El correlato de esta situación es que los psicólogos nos encontramos cada vez más asiduamente con pacientes que en la primer consulta cuentan que hace tiempo toman algún tipo de psicofármaco sin ningún tipo de supervisión profesional. Se ha naturalizado tanto el consumo que nadie mide las consecuencias de la automedicación.
¿Cuál es la posición que tenemos algunos de los profesionales de la salud de orientación psicoanalítica frente a la cuestión del uso de psicofármacos? La medicación puede ser en muchos casos una herramienta muy importante, fundamentalmente ante la presencia de una sintomatología que hace obstáculo al tratamiento: niveles de angustia y ansiedad muy altos, presencia de fenómenos alucinatorios, insomnio, transtornos alimentarios graves. En esos casos, los fármacos posibilitan un tratamiento vía la palabra, que muchas veces se ve impedido por algunos de los síntomas referidos: ¿qué esperar de lo que puede decir una persona que, por ejemplo, no puede dormir hace una semana debido a un pertinaz insomnio?.
Pero puede pasar también que el consumo de la medicación sea un obstáculo para el tratamiento. A diferencia de cierto tipo de psicoterapias, cuyo objetivo es remover el síntoma que llevó al paciente a consultar, ya que lo conciben como algo disfuncional que hay que eliminar, los psicoanalistas somos muy cuidadosos con el síntoma, ya que para nosotros es vía el síntoma como se expresa algo del orden de la singularidad de cada uno, de su deseo. Una prematura y completa desaparición de los síntomas como efecto de la medicación impide que el tratamiento continúe: el objetivo de un análisis no es tanto el de producir efectos terapéuticos, que no son duraderos, que desaparecen una vez que el vínculo con el psicólogo se termina, sino generar efectos que subsistan al fin del tratamiento y que vayan más allá del alivio sintomático.
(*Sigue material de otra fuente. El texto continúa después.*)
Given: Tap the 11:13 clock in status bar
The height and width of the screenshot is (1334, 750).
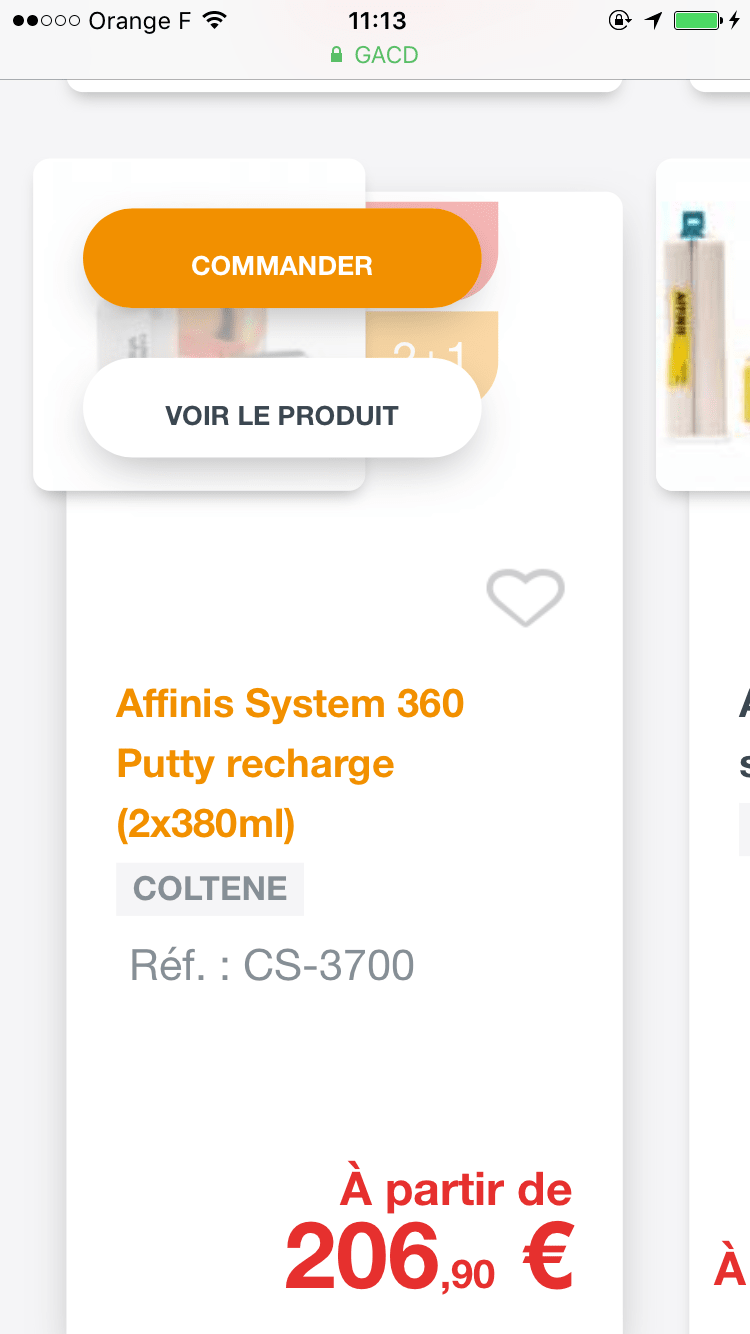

De ahí que resulte tan necesario tener en cuenta la complejidad de la cuestión de la medicación: no se trata de tomar una pastilla ante el primer problema, pero tampoco de desestimar la importancia de la medicación como herramienta para los tratamientos. El objetivo de la medicación, si es usada tal como algunos analistas concebimos el uso de la misma, no es que al paciente le importe “tres pitos” lo que pasa, por el contrario, el alivio que conlleva la medicación es un paso previo, para posibilitar que el sujeto pueda, vía un análisis, responsabilizarse por su padecimiento, para así poder poner a trabajar su síntoma.